### Instruction
Rewrite every line of the material below as a numbered list, leaving out the blank lines.

──────────

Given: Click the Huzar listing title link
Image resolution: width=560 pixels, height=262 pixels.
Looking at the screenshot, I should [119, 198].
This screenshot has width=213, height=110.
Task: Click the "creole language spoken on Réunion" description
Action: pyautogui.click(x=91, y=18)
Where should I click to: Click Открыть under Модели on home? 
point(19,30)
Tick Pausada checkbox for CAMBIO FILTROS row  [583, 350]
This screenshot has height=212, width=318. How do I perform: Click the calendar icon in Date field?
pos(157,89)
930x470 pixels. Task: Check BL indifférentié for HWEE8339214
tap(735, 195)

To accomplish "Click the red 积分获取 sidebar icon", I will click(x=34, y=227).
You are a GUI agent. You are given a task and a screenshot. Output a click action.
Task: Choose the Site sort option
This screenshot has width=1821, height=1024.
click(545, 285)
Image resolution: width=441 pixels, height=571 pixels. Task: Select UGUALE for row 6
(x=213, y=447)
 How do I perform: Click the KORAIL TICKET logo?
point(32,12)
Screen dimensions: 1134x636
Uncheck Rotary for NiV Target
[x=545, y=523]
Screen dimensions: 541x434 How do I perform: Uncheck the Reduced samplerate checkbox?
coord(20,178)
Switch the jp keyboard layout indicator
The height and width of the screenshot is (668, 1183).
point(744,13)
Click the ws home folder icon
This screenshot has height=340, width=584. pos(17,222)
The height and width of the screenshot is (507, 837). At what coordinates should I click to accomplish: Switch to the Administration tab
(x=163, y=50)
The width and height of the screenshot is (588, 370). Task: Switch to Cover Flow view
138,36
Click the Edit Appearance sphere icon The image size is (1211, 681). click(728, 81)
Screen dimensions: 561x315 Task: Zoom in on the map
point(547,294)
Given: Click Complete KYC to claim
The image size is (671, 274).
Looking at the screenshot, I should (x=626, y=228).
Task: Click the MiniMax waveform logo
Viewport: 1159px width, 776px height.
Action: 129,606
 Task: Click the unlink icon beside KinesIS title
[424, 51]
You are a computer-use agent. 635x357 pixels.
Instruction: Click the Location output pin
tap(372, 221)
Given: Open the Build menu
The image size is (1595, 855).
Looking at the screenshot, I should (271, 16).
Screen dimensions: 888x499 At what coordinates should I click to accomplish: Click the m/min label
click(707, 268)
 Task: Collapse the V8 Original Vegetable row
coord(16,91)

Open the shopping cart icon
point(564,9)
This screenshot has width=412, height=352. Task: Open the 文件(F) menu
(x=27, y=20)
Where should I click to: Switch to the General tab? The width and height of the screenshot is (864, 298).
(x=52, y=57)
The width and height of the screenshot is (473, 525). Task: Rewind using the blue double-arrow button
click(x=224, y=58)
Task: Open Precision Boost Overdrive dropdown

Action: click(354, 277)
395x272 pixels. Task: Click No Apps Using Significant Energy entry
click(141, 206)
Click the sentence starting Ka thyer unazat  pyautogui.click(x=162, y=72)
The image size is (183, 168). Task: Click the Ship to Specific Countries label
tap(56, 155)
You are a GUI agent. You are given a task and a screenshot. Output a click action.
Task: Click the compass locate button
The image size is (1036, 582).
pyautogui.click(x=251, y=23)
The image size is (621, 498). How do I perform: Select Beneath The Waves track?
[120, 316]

──────────

### Solution
1. Given: Click the Huzar listing title link
2. Image resolution: width=560 pixels, height=262 pixels.
3. Looking at the screenshot, I should [119, 198].
4. This screenshot has width=213, height=110.
5. Task: Click the "creole language spoken on Réunion" description
6. Action: pyautogui.click(x=91, y=18)
7. Where should I click to: Click Открыть under Модели on home? 
8. point(19,30)
9. Tick Pausada checkbox for CAMBIO FILTROS row  [583, 350]
10. This screenshot has height=212, width=318. How do I perform: Click the calendar icon in Date field?
11. pos(157,89)
12. 930x470 pixels. Task: Check BL indifférentié for HWEE8339214
13. tap(735, 195)
14. To accomplish "Click the red 积分获取 sidebar icon", I will click(x=34, y=227).
15. You are a GUI agent. You are given a task and a screenshot. Output a click action.
16. Task: Choose the Site sort option
17. This screenshot has width=1821, height=1024.
18. click(545, 285)
19. Image resolution: width=441 pixels, height=571 pixels. Task: Select UGUALE for row 6
20. (x=213, y=447)
21.  How do I perform: Click the KORAIL TICKET logo?
22. point(32,12)
23. Screen dimensions: 1134x636
24. Uncheck Rotary for NiV Target
25. [x=545, y=523]
26. Screen dimensions: 541x434 How do I perform: Uncheck the Reduced samplerate checkbox?
27. coord(20,178)
28. Switch the jp keyboard layout indicator
29. The height and width of the screenshot is (668, 1183).
30. point(744,13)
31. Click the ws home folder icon
32. This screenshot has height=340, width=584. pos(17,222)
33. The height and width of the screenshot is (507, 837). At what coordinates should I click to accomplish: Switch to the Administration tab
34. (x=163, y=50)
35. The width and height of the screenshot is (588, 370). Task: Switch to Cover Flow view
36. 138,36
37. Click the Edit Appearance sphere icon The image size is (1211, 681). click(728, 81)
38. Screen dimensions: 561x315 Task: Zoom in on the map
39. point(547,294)
40. Given: Click Complete KYC to claim
41. The image size is (671, 274).
42. Looking at the screenshot, I should (x=626, y=228).
43. Task: Click the MiniMax waveform logo
44. Viewport: 1159px width, 776px height.
45. Action: 129,606
46.  Task: Click the unlink icon beside KinesIS title
47. [424, 51]
48. You are a computer-use agent. 635x357 pixels.
49. Instruction: Click the Location output pin
50. tap(372, 221)
51. Given: Open the Build menu
52. The image size is (1595, 855).
53. Looking at the screenshot, I should (271, 16).
54. Screen dimensions: 888x499 At what coordinates should I click to accomplish: Click the m/min label
55. click(707, 268)
56.  Task: Collapse the V8 Original Vegetable row
57. coord(16,91)
58. Open the shopping cart icon
59. point(564,9)
60. This screenshot has width=412, height=352. Task: Open the 文件(F) menu
61. (x=27, y=20)
62. Where should I click to: Switch to the General tab? The width and height of the screenshot is (864, 298).
63. (x=52, y=57)
64. The width and height of the screenshot is (473, 525). Task: Rewind using the blue double-arrow button
65. click(x=224, y=58)
66. Task: Open Precision Boost Overdrive dropdown
67. Action: click(354, 277)
68. 395x272 pixels. Task: Click No Apps Using Significant Energy entry
69. click(141, 206)
70. Click the sentence starting Ka thyer unazat  pyautogui.click(x=162, y=72)
71. The image size is (183, 168). Task: Click the Ship to Specific Countries label
72. tap(56, 155)
73. You are a GUI agent. You are given a task and a screenshot. Output a click action.
74. Task: Click the compass locate button
75. The image size is (1036, 582).
76. pyautogui.click(x=251, y=23)
77. The image size is (621, 498). How do I perform: Select Beneath The Waves track?
78. [120, 316]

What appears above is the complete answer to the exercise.